Source extract:
::::::::

A Presidential Bid Ended

Synopsis: Pat Robertson shares his vision for America as he endorses former opponent George Bush for president of the United States at the 1988 Republican National Convention.

New Orleans, Aug. 16, 1988



Four years ago the keynote speaker at the Democratic National Convention told us that America was a tale of two cities -- the "haves" and the "have-nots." The rich and the poor. The upper class and the lower class.

We heard a variation on that message from Jesse Jackson and Teddy Kennedy and every Democrat who spoke last month at their convention in Atlanta.

Ladies and gentlemen, the time has come for truth. The message of the Democratic Party is a message of defeat -division -- and despair. They did not speak for the American people under McGovern or Mondale or Carter, and they do not speak for America today!

But that speaker who compared America to A Tale of Two Cities was right in a way he never intended.

The Best of Times, the Worst of Times

That great novel by Charles Dickens begins with a double sentence: "It was the best of times. It was the worst of times."

In 1980 Ronald Reagan and George Bush began a long journey to rescue this country from the "worst of times." From double-digit inflation -- soaring interest rates -- and widespread unemployment.

As Republicans, our task in 1988 is to continue that journey and build the greatness of America through moral strength.

Exactly two months and 22 days from tonight some 100 million of our fellow citizens will go to their polling places to choose the future course of the United States of America.

::::::::

Directives:
A) Print the passage from the speech excerpt between "Synopsis: Pat Robertson" and "convention in Atlanta.", inclusive.
B) Summarize the speech excerpt in two sentences.
C) According to the speech excerpt, roughly how many citizens will go to their polling places to choose the nation's future course?
Rely solely on the speech excerpt above.

Given information:
::::::::

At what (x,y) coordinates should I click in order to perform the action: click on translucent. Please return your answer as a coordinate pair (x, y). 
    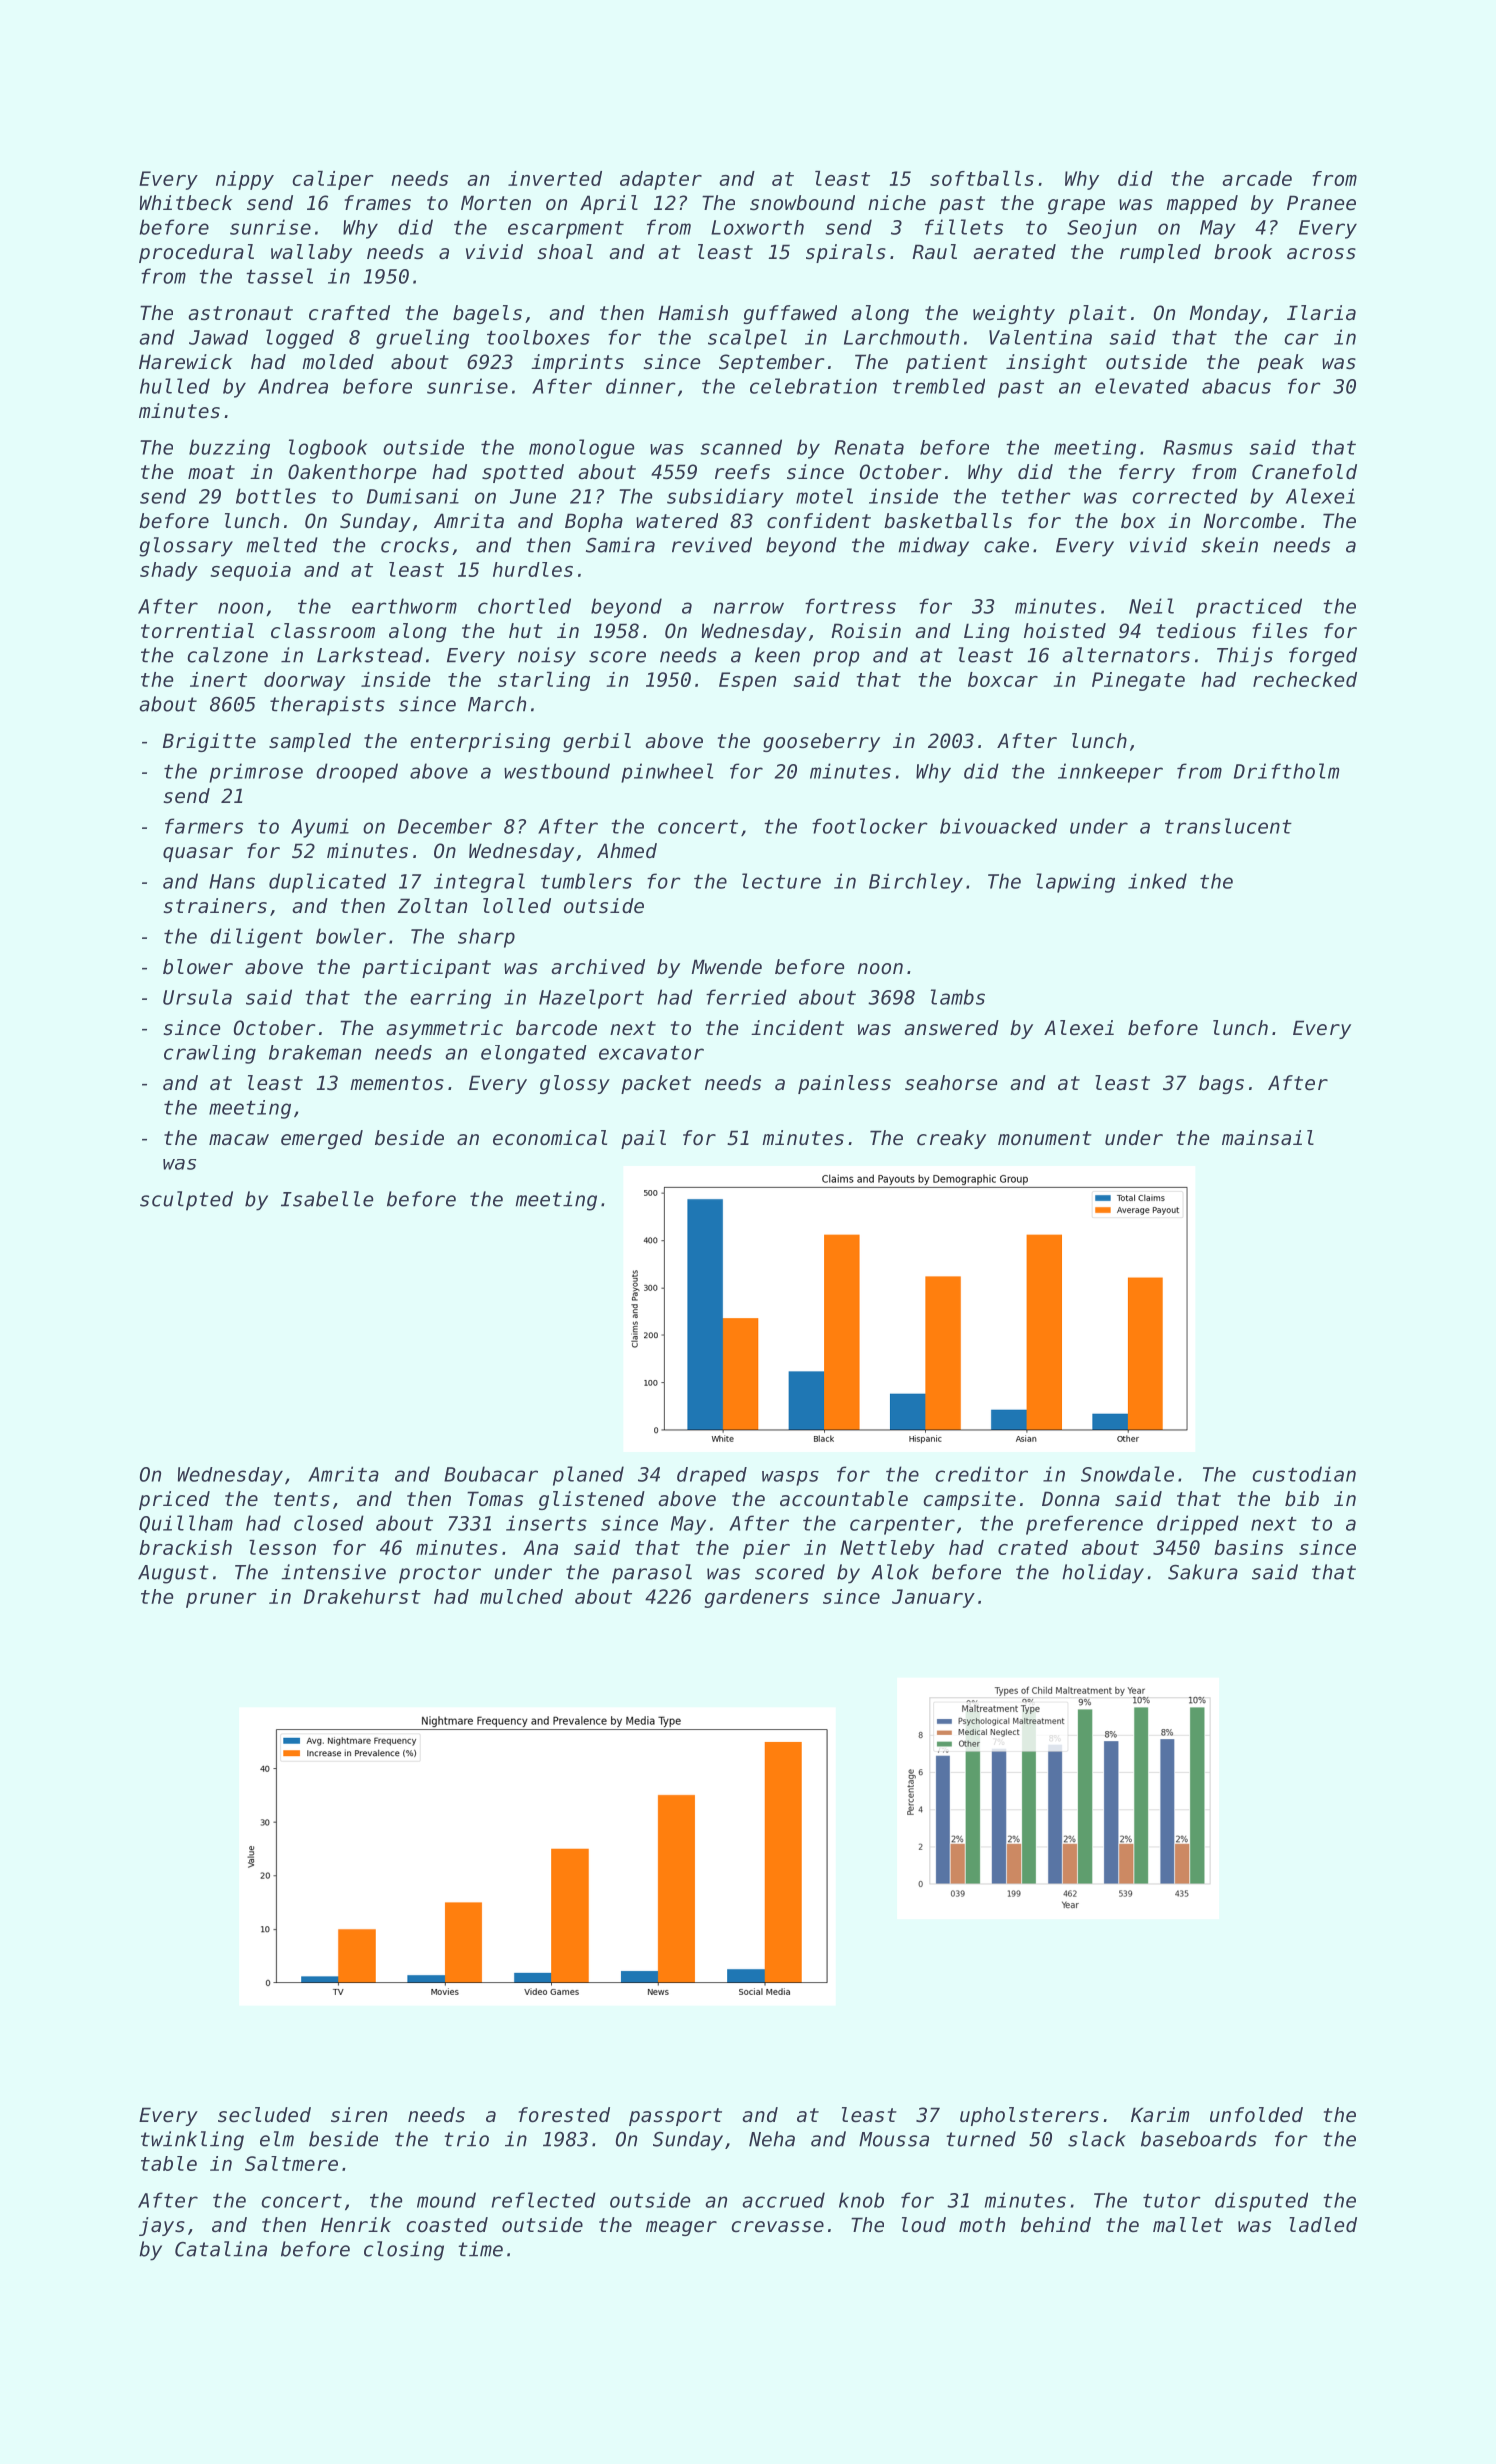
    Looking at the image, I should click on (1228, 826).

::::::::

Results of the tasks:
A)
Synopsis: Pat Robertson shares his vision for America as he endorses former opponent George Bush for president of the United States at the 1988 Republican National Convention.

New Orleans, Aug. 16, 1988



Four years ago the keynote speaker at the Democratic National Convention told us that America was a tale of two cities -- the "haves" and the "have-nots." The rich and the poor. The upper class and the lower class.

We heard a variation on that message from Jesse Jackson and Teddy Kennedy and every Democrat who spoke last month at their convention in Atlanta.

B) At the 1988 Republican National Convention in New Orleans, Pat Robertson endorsed his former opponent George Bush and called the Democratic Party's message one of defeat, division, and despair. Drawing on the opening of Dickens's novel, he said that in 1980 Ronald Reagan and George Bush began rescuing the country from inflation, soaring interest rates, and unemployment, and that the Republican task in 1988 was to continue that journey through moral strength.

C) Some 100 million.